__Extrait du document__.
Après la publication des résultats provisoires des Législatives par la Commission nationale de recensement des votes, une nouvelle configuration se dessine au sein de l’hémicycle de la Place Soweto avec la perte par la coalition Benno Bokk Yaakar (BBY) de sa majorité absolue. L’Assemblée nationale va-t-elle retrouver son pouvoir ? C’est-à-dire les prérogatives que lui donne la Constitution et notamment la possibilité de faire des enquêtes et audits crédibles, de contrôler réellement l’Exécutif, d’initier des lois et non plus de se contenter d’avaliser celle que lui présente le président de la République etc. Une chose est sûre, désormais, rien ne sera plus comme avant avec la disparition d’une majorité mécanique au service des chefs d’Etat en place et qui dictait sa loi aux groupes minoritaires de l’opposition.. Décryptage avec des politologues.

Selon M. Moussa Diaw, enseignant chercheur en sciences politiques à l’Université Gaston Berger de Saint Louis, la prochaine configuration de l’Assemblée nationale doit refléter normalement les résultats sortis des urnes. Autrement dit, traduire dans les faits l’expression des citoyens grandement favorables à l’opposition. Maintenant, on se trouve dans une situation où les deux coalitions, Benno de la majorité sortante et Yewwi/Wallu de l’opposition, n’ont pas obtenu le nombre de sièges suffisants pour avoir la majorité absolue, souligne Pr Moussa Diaw. « Dans ce cas de figure, les manœuvres politiques risquent de dévoyer le vote des citoyens pour déboucher sur une Assemblée dont la configuration serait le résultat de négociations entre des parties selon des intérêts à fortes connotations politiques. Et cela pourrait engendrer des défections d’un côté comme de l’autre avec comme conséquence une composition éloignée des préoccupations des citoyens. Car ces derniers, à la lecture des résultats, souhaitent voir au niveau de l’hémicycle des représentants dévoués à leur cause et remplissant sans réserve leurs fonctions de proposition de lois, contrôle du gouvernement et surtout d’évaluation des politiques publiques. En résumé, une rupture dans les pratiques d’une majorité mécanique, inféodée à l’exécutif », analyse le politologue.

MOUSSA DIAW : « L’opposition doit batailler ferme pour imposer un consensus sur le choix de la personne à porter au perchoir »

__Consignes et exigences__. Rédigez la suite de l'article sur la perte de la majorité absolue par Benno Bokk Yaakar à l'Assemblée nationale, en partant de son dernier intertitre.

__Matériel présenté__.
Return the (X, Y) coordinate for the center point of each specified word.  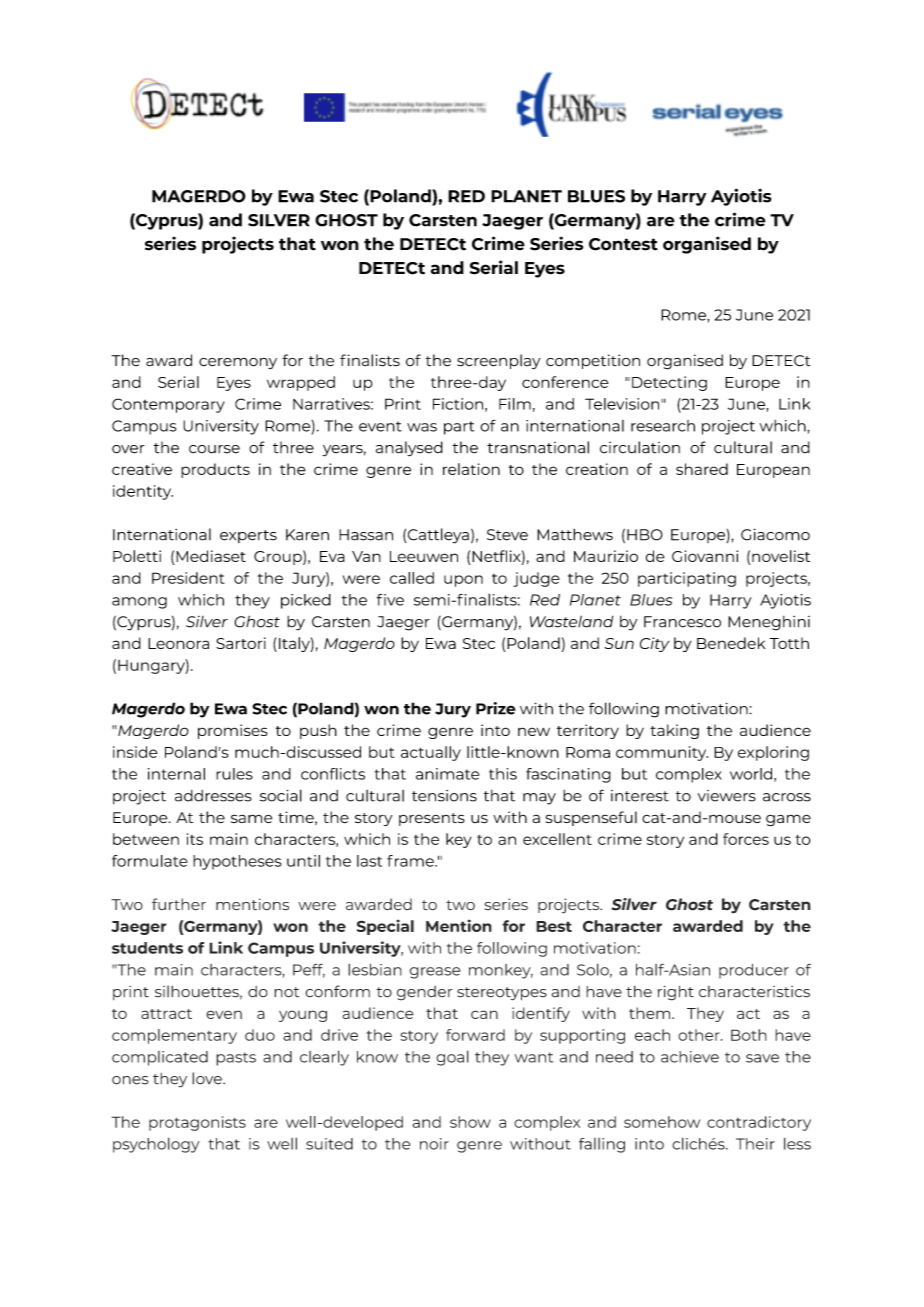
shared (702, 469)
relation (471, 469)
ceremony (238, 364)
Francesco (682, 622)
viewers (727, 796)
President (188, 578)
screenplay (499, 362)
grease (435, 973)
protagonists (197, 1123)
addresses (213, 796)
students (147, 948)
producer (754, 971)
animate (447, 774)
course (214, 449)
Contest (623, 244)
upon (463, 581)
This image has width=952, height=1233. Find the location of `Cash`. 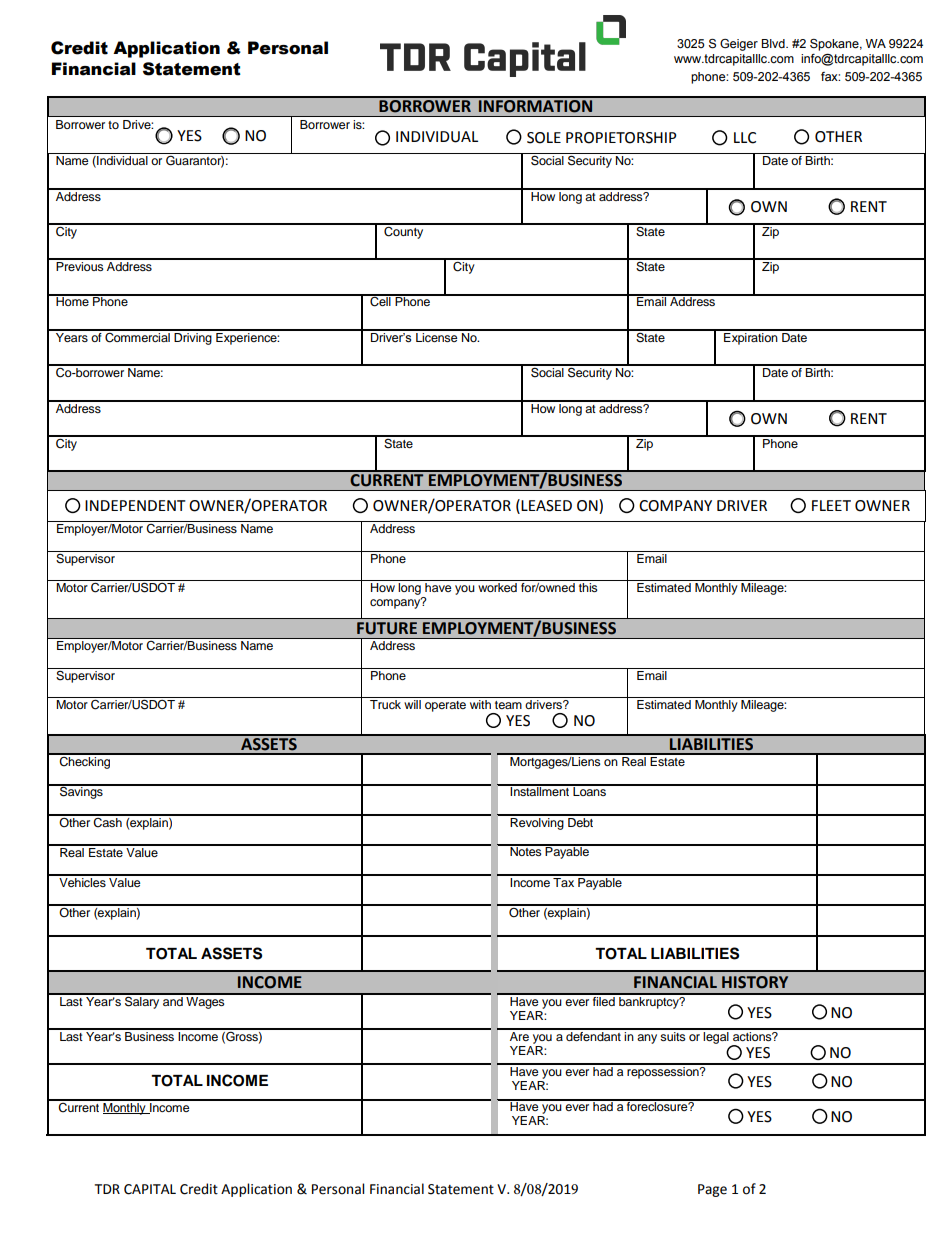

Cash is located at coordinates (108, 821).
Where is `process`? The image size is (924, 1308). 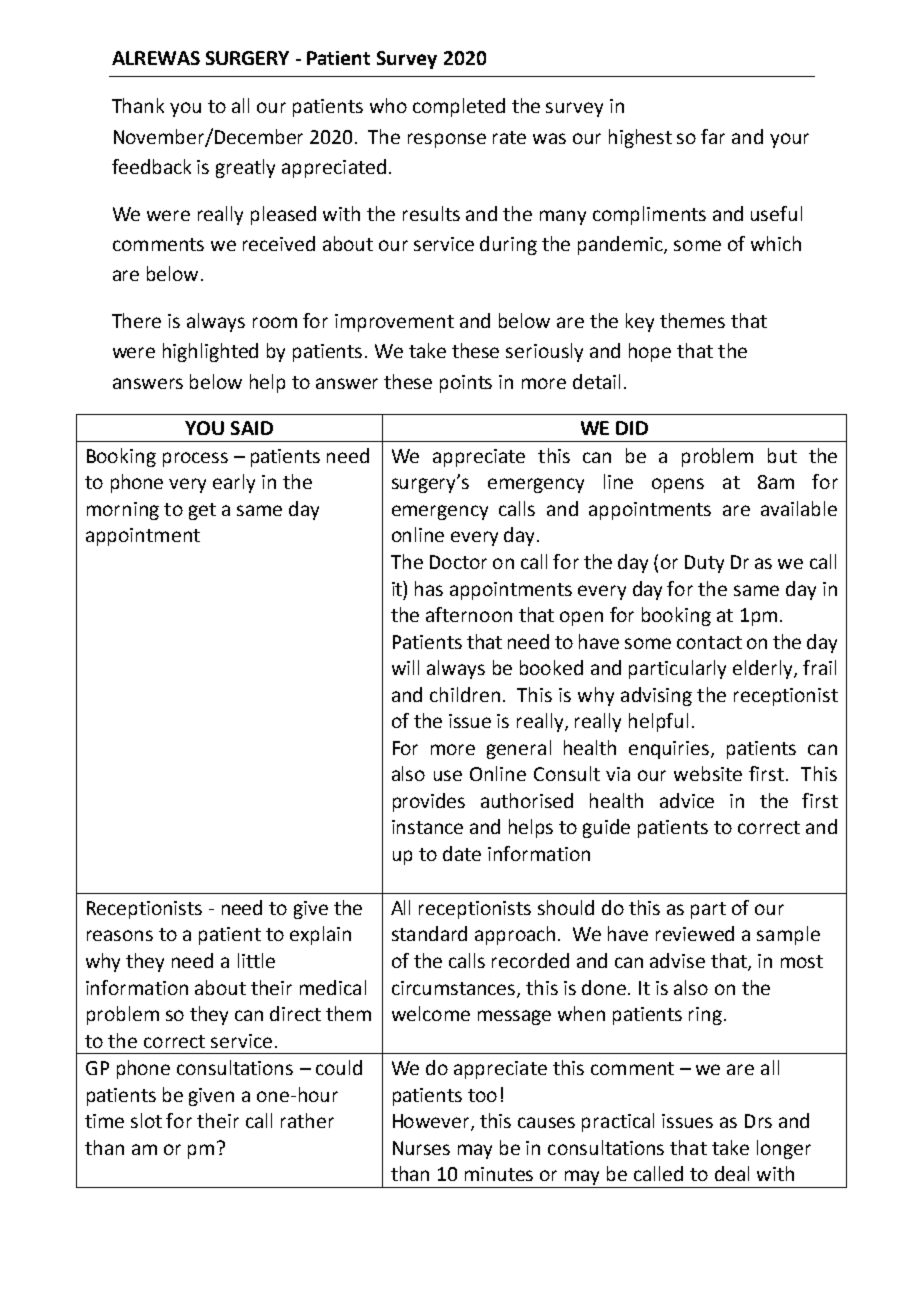 process is located at coordinates (195, 459).
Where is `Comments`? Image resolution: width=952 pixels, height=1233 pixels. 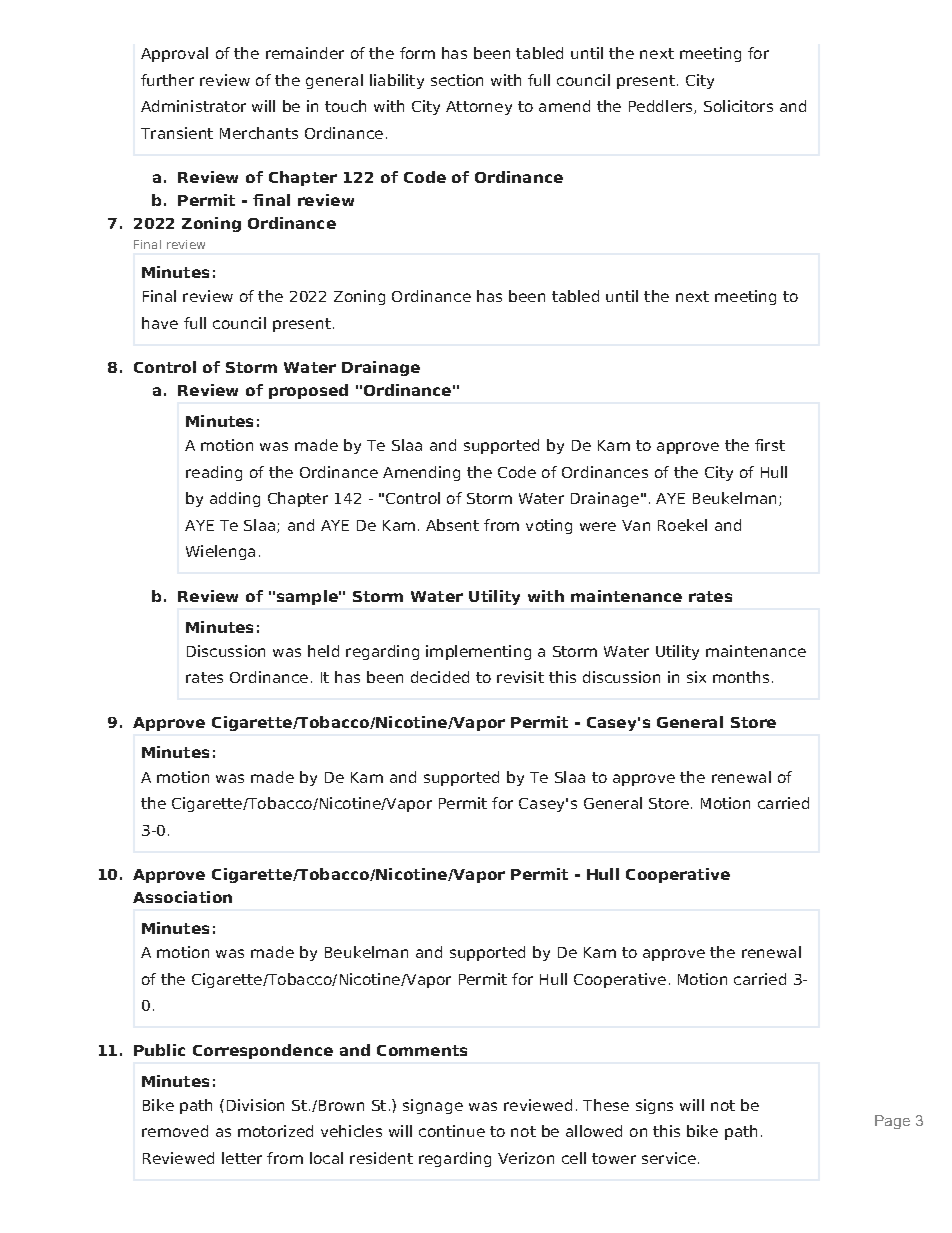
Comments is located at coordinates (422, 1050).
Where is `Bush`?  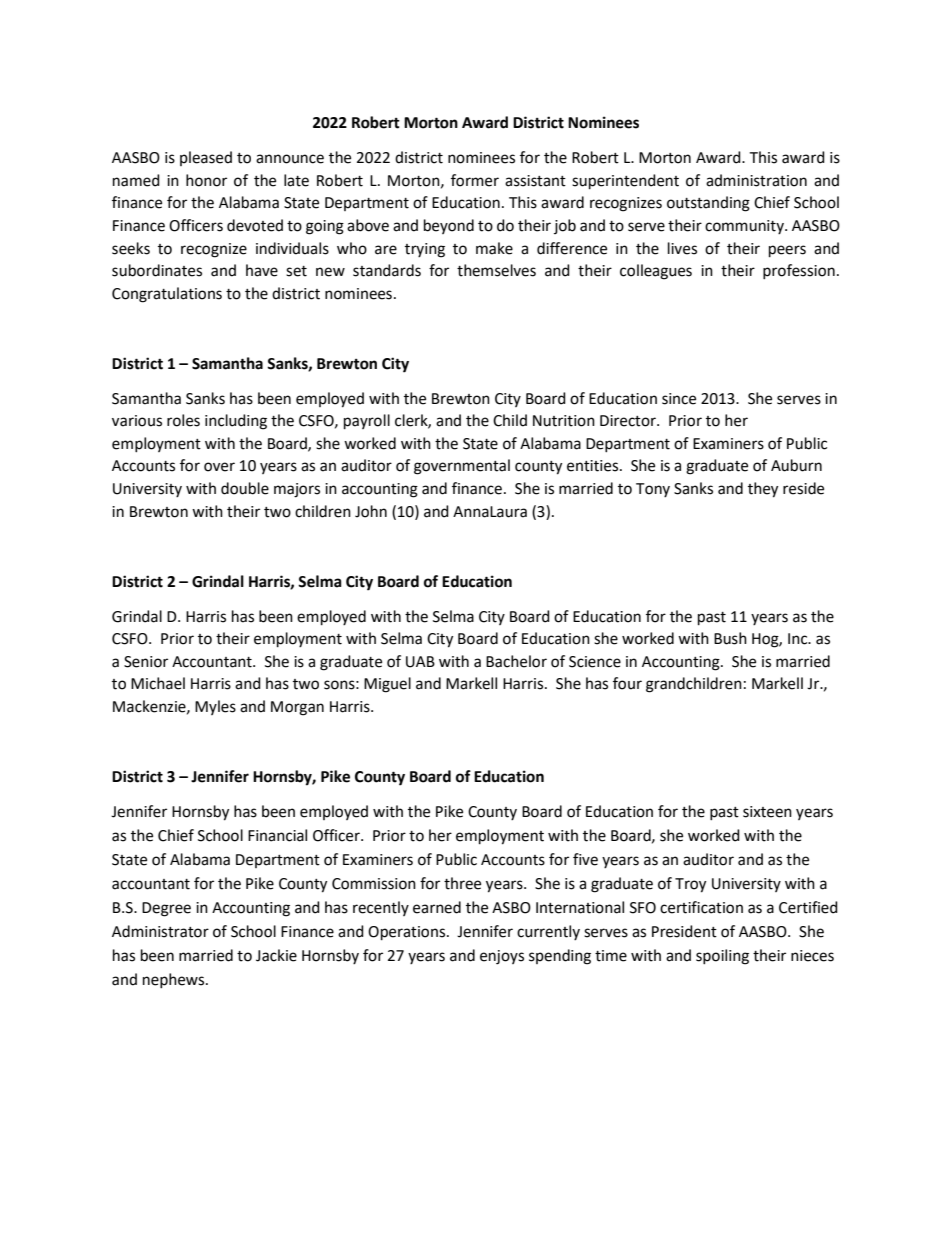 Bush is located at coordinates (730, 638).
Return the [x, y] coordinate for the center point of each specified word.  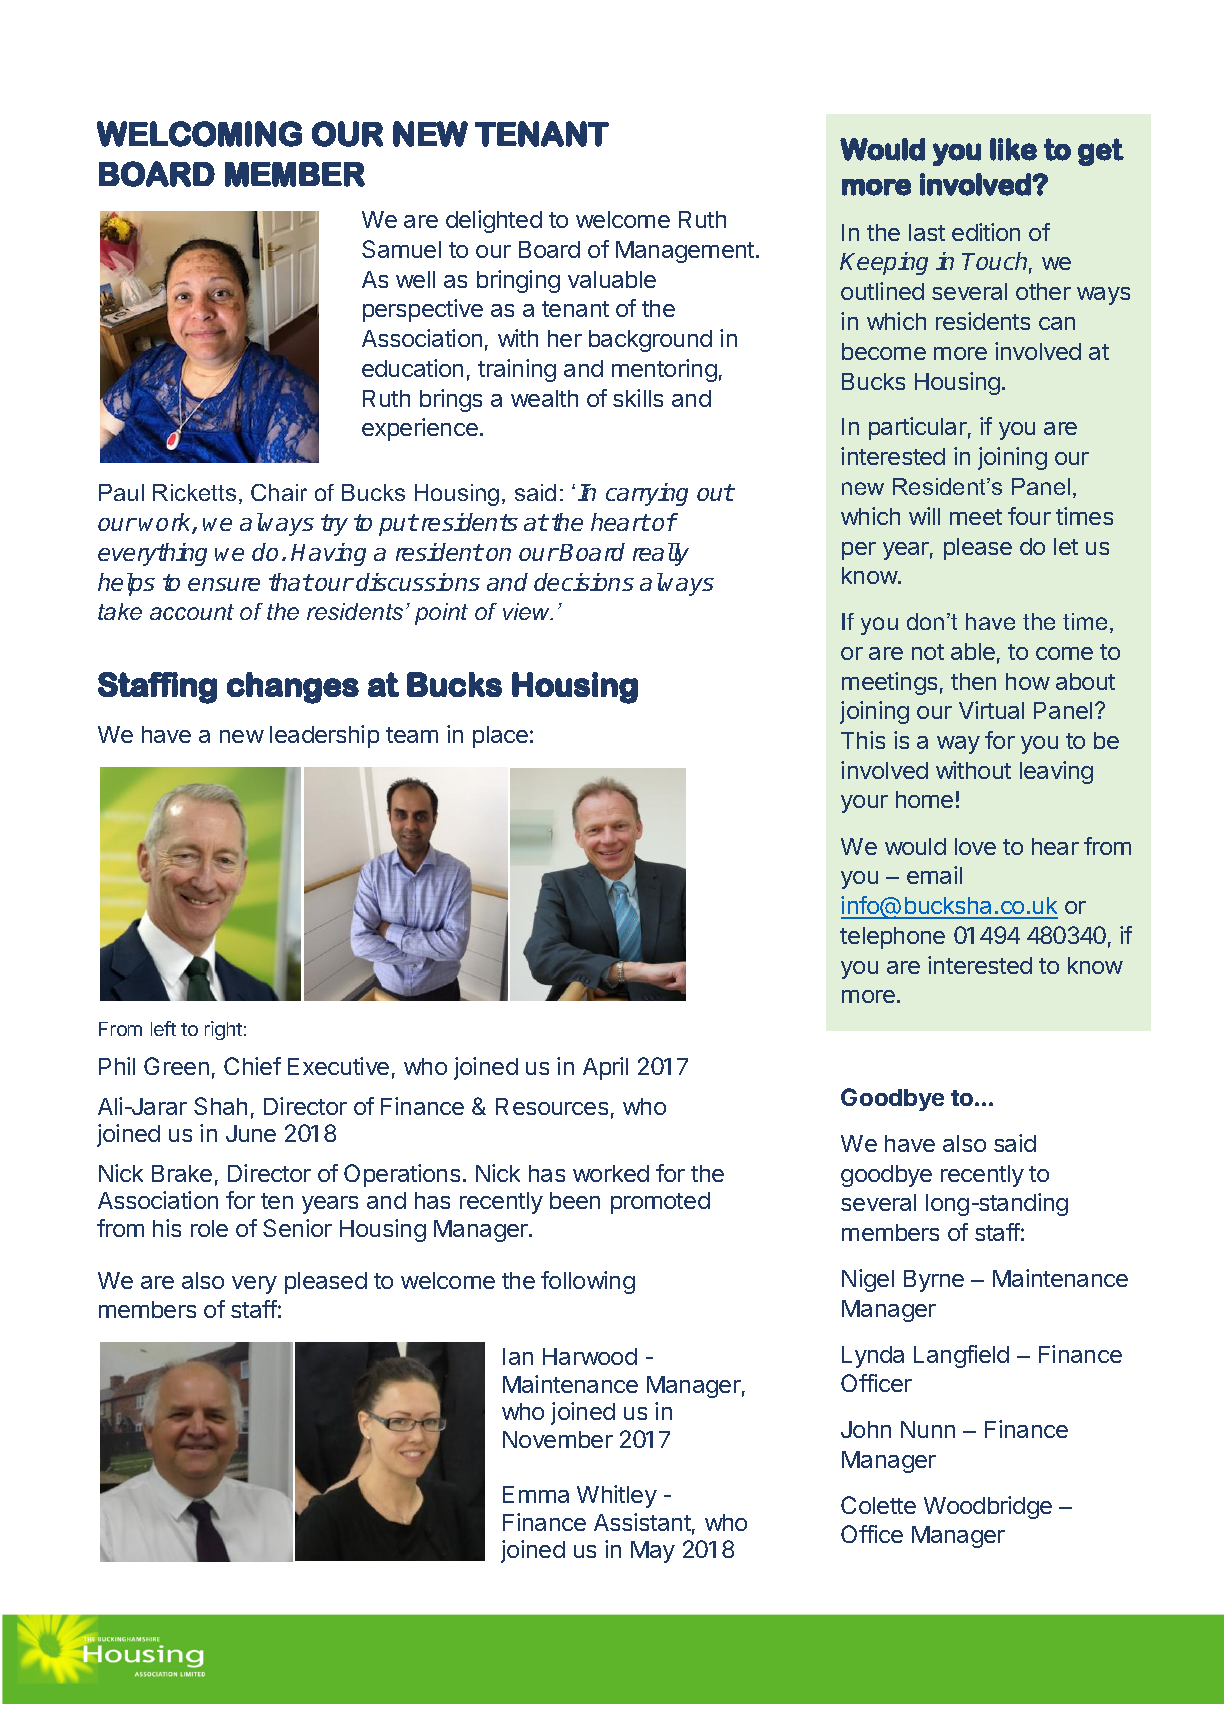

__Résultat de la tâche__.
Le Pr Moussa Diaw estime que, pour le choix du président de l’Assemblée nationale, les choses ne seront pas faciles d’autant que la majorité absolue fait défaut. Il ne reste que des pourparlers dans un camp comme dans l’autre pour espérer remporter ce poste prestigieux. « La majorité sortante est dans une position inconfortable pour proposer un président ou une présidente. L’opposition, à condition qu’elle soit réunie, est capable de changer les rapports de forces et d’amener la majorité à dialoguer afin de trouver un consensus permettant de régler cette question cruciale relative au choix de la personne à porter au perchoir. Sans doute, ce choix fera l’objet de compromis pour éviter des empoignades et crises au sein de l’hémicycle », veut croire Pr Diaw. Pour ce qui est de savoir si le prochain gouvernement aura les coudées franches ou pas, l’universitaire précise que tout dépendra de plusieurs facteurs. D’abord, de sa composition dans la mesure où cette équipe devra comprendre et traduire les messages des citoyens exprimés à travers le scrutin du 31 juillet dernier. « Il devra s’agir d’un gouvernement qui ne soit pas pléthorique mais efficace et capable de régler les difficultés quotidiennes des populations. Ensuite, la bonne gouvernance et la transparence sont des exigences dans la détermination des priorités. Qui plus est, la communication constitue un facteur important à privilégier dans l’action gouvernementale » a ajouté M. Diaw.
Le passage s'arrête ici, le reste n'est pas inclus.